Children With Non-Cardiac Chest Pain May Have Anxiety
A study by researchers from the University of Georgia has found that children who complain of chest pain could have psychological factors affecting them.
The university psychologists have discovered that children who are diagnosed with a noncardiac chest pain have higher levels of anxiety and depression than those who are diagnosed with innocent heart murmurs-the noise of normal turbulent blood flow in a structurally normal heart, Medical Xpress reported.
"The fact that these psychological symptoms are higher in noncardiac chest pain patients suggests the psychological symptoms may be playing a role in the presentation of chest pain," said Jennifer Lee, a doctoral candidate in the UGA Franklin College of Arts and Sciences and the study's lead author.
The study has revealed a significant increase in the number of patients with anxiety and depression who are later diagnosed with noncardiac chest pain when compared to patients diagnosed with innocent heart murmurs.
However, Lee said that it still cannot be established if the pain caused anxiety or if it was the other way around in the sample group.

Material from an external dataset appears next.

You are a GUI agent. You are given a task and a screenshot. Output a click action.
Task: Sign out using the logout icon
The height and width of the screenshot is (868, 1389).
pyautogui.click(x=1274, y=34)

"The higher levels weren't so high as to cause a clinical diagnosis on their own, but when you contrast the two groups, there were statistically significant differences," said study co-author Ronald Blount, a psychology professor in Franklin College.
For the study, the researchers observed 129 patients aged between 8 and 18 and the survey was completed by the patients before their diagnosis, while they awaited their results.
"We are highlighting that psychology has a part in these symptoms," Blount said, "and screening for psychological, as well as medical factors, is one implication we foresee coming from this investigation."
While among adults, chest pain is often linked to cardiac problems, only less than 2 percent of children who complain of chest pain are diagnosed with a cardiac problem.
"We know up front that 99 percent of these patients will not have a heart complication at all. The trick is, it is not zero, and I cannot miss the one patient with heart disease because the consequences could be catastrophic," said Dr. Robert Campbell, chief of the Sibley Heart Center and division director of the department of pediatrics at the Emory University School of Medicine. The Sibley Heart Center at Children's Healthcare of Atlanta is one of the largest pediatric heart centers in the world, seeing an average of 2,500 new patients with acute chest pain each year.
Other revelations of the study were that noncardiac chest pain patients apparently are more likely to have difficulty participating in everyday activities than others. They were found to be less active in school (extra-curricular activities) and also spent less time there.
"These kids also report greater levels of physical symptoms with unclear causes, like joint pain, stomach aches, head aches," Lee said. "These symptoms are believed to be psychological manifestations of stress. Sometimes your brain doesn't tell you that you are stressed out, but your body does, so you will experience symptoms like these."
Also, children with noncardiac chest pain reported higher levels of anxiety sensitivity, a fear of experiencing physical symptoms and additionally fearing that those symptoms are related to a catastrophic health issue, the report said.
"Psychological functioning is heavily related to pain," Blount said. "Pain is a sensory experience, but your attention to one thing or another and your emotions can impact your experience of pain. And how debilitating the pain is for you can be determined by psychological and social factors. That is what we were interested in looking at." Previous studies have shown reducing emotional symptoms can lead to better coping ability with pain, Lee said.
"A goal with these patients would be to create a clearer, more comprehensive picture of what is going on and determine a better way to help these kids and adolescents."
According to Campbell, the findings of this study help him understand and serve those patients who are not diagnosed with anything but unexplained chest pain.
"Most importantly what we've learned is that after a physical evaluation of the patient, we take the time to sit down with the family and find out what they are most worried about so we can address their psychological issues," Campbell said. "We've learned to pay attention and to be confident and reassuring. I need to make it clear to my patients and their parents that I'm not saying you are not having pain, but that the pain is not caused by your heart."
The UGA research was done in collaboration with Children's Healthcare of Atlanta and Emory University and the results of the study were published Nov. 5 in the Journal of Pediatric Psychology.